[START]
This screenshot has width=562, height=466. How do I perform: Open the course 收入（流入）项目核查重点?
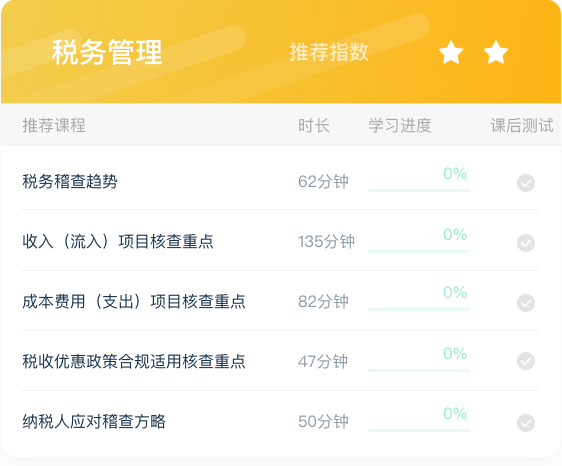pos(118,241)
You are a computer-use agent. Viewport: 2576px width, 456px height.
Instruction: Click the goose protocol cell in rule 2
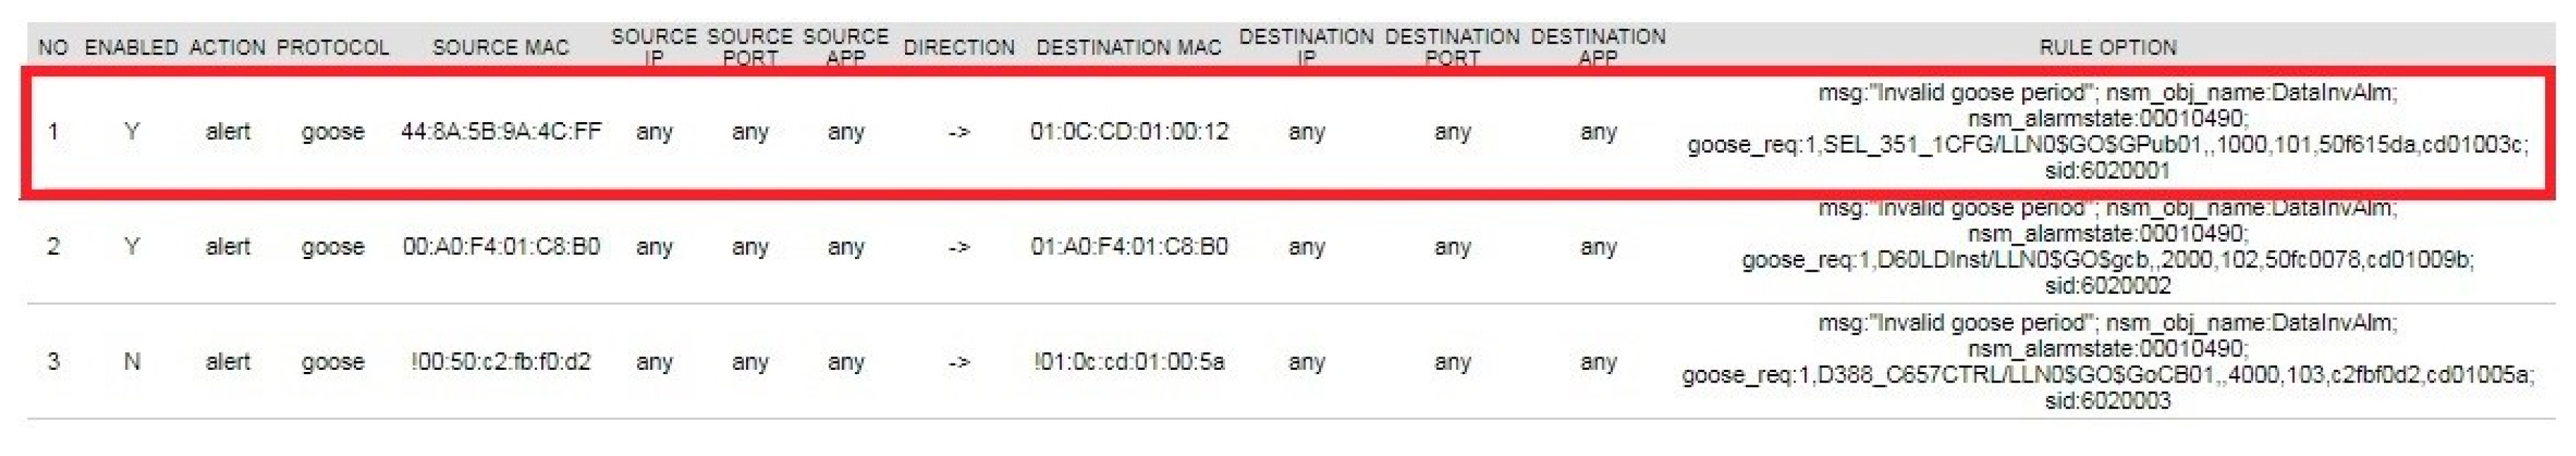pos(332,246)
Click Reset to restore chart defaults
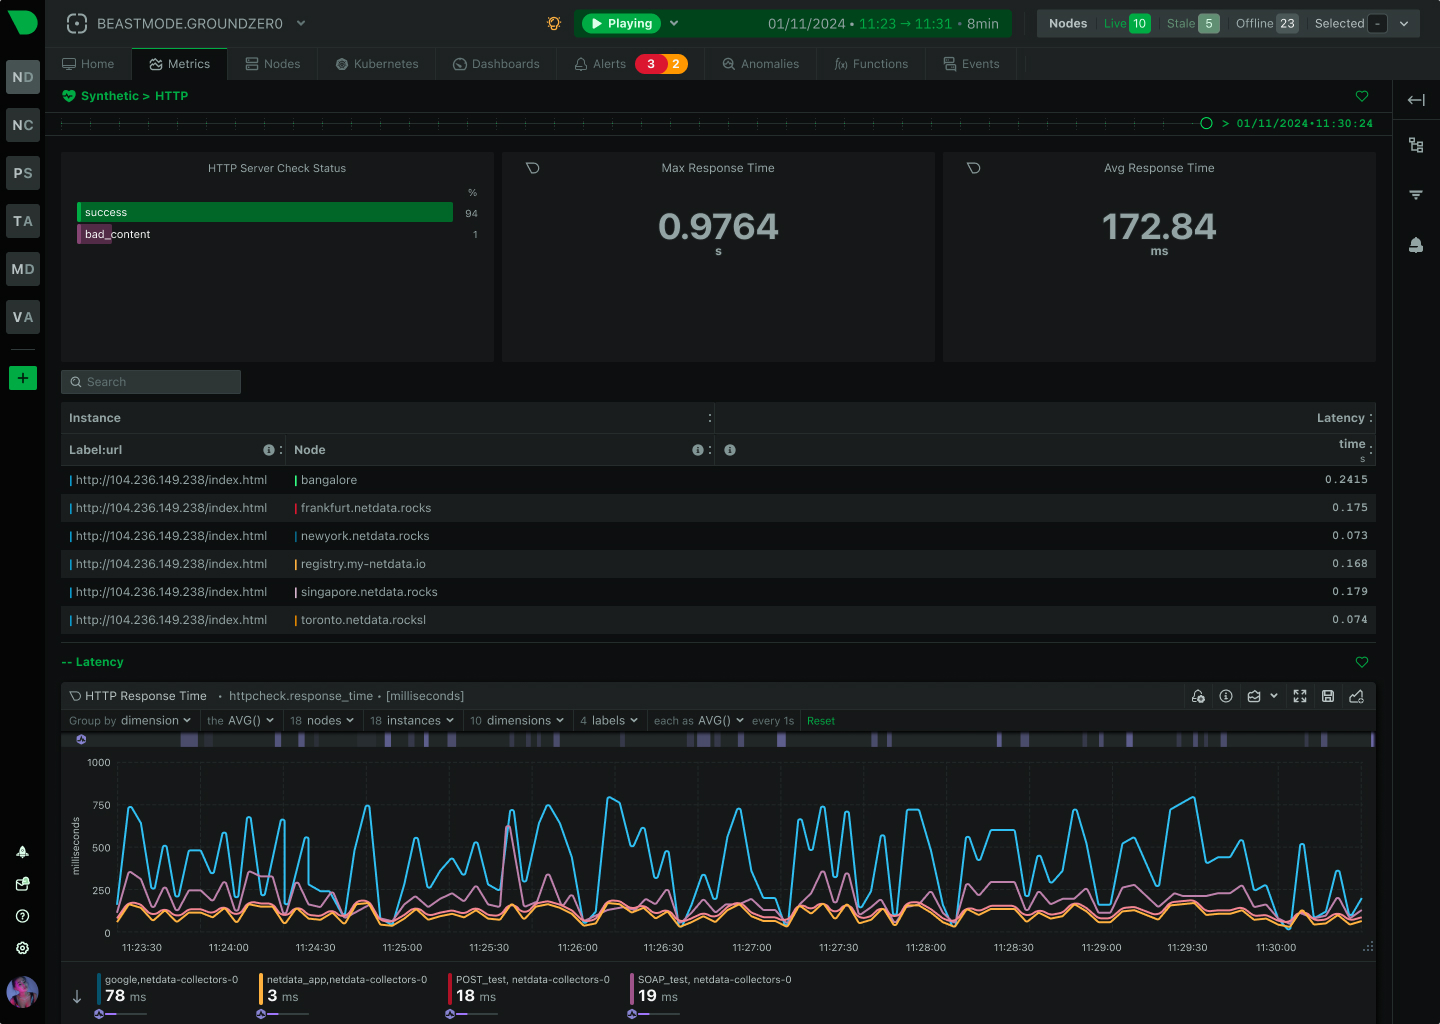The image size is (1440, 1024). (x=820, y=720)
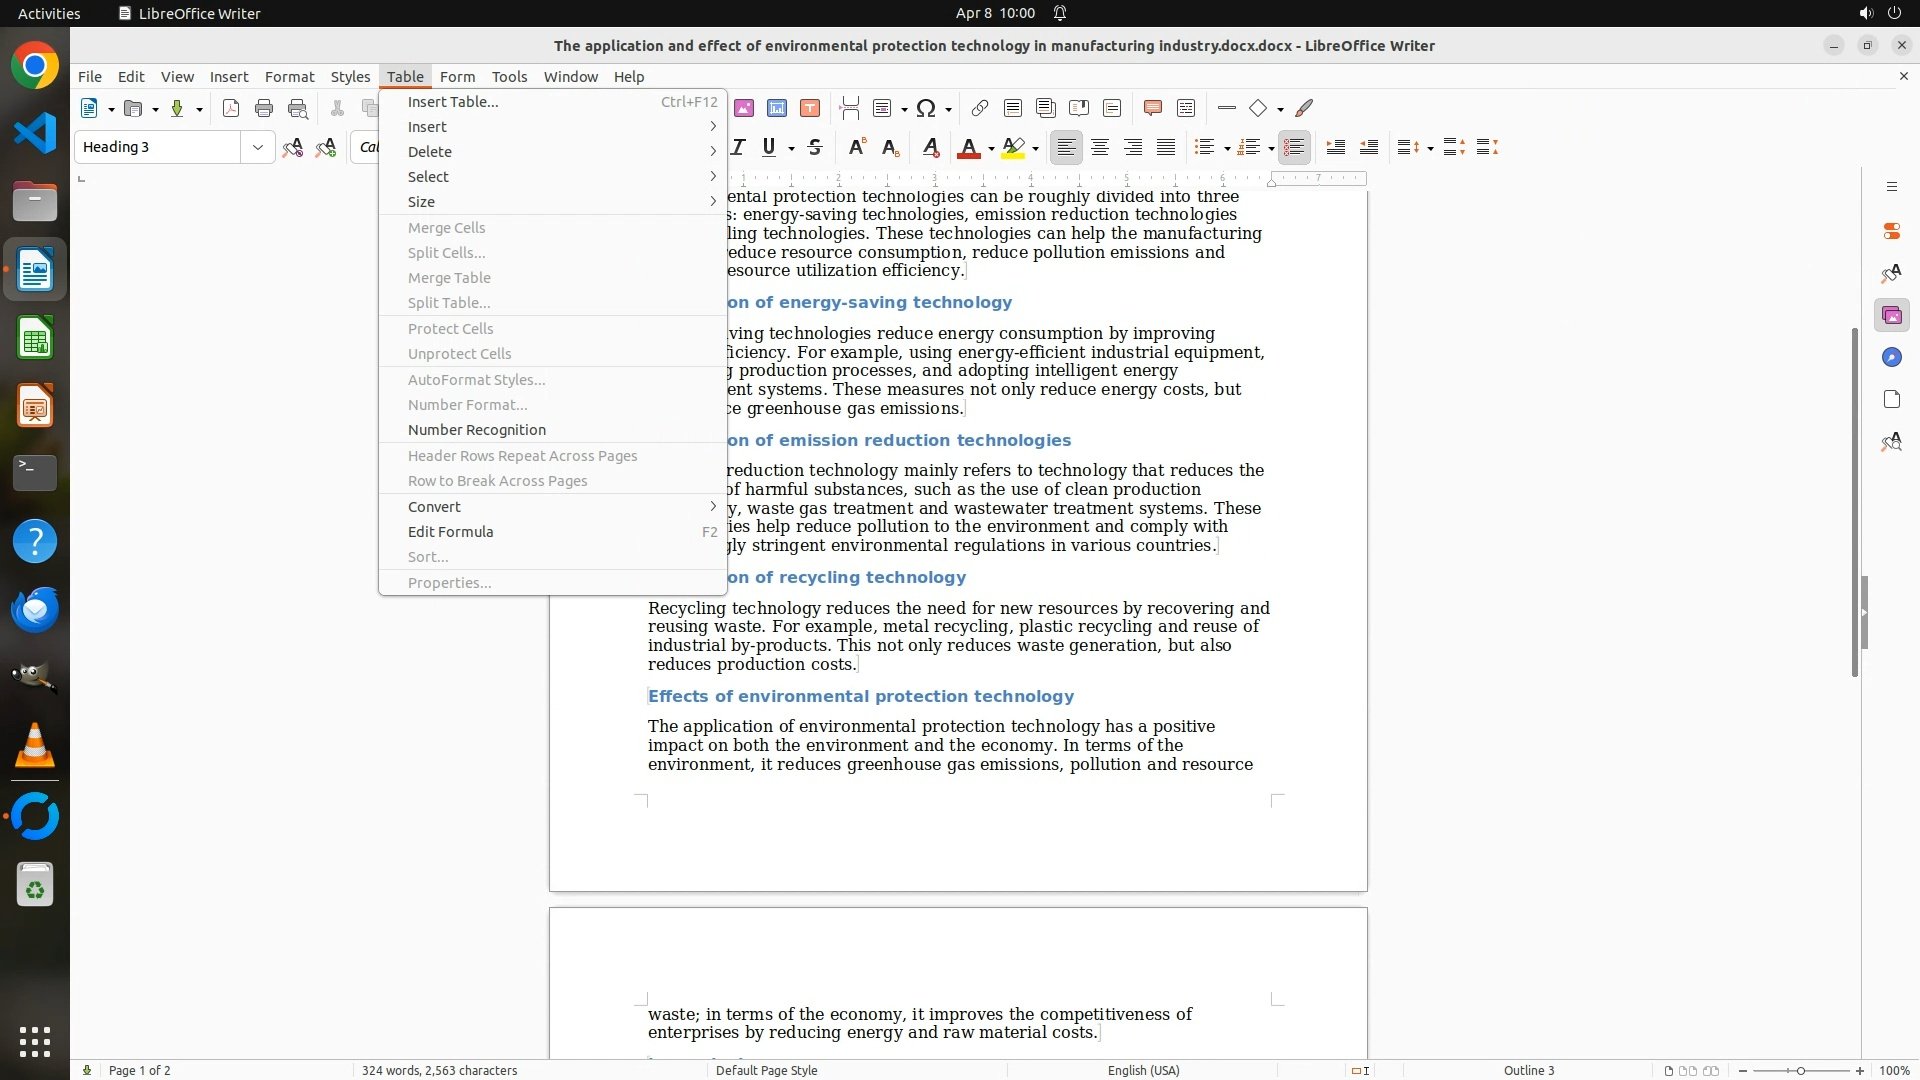Toggle Justified text alignment

pos(1166,148)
[END]
TASK STATEMENT: Present the lines of the records above as a Markdown table with a Row column giving the number and a Text column giving the line, omitting blank lines and leaving out the pictures.

EXERCISE RESPONSE:
| Row | Text |
|---|---|
| 1 | This screenshot has width=562, height=466. How do I perform: Open the course 收入（流入）项目核查重点? |
| 2 | pos(118,241) |
| 3 | You are a computer-use agent. Viewport: 2576px width, 456px height. |
| 4 | Instruction: Click the goose protocol cell in rule 2 |
| 5 | pos(332,246) |
| 6 | Click Reset to restore chart defaults |
| 7 | The image size is (1440, 1024). (x=820, y=720) |
| 8 | Toggle Justified text alignment |
| 9 | pos(1166,148) |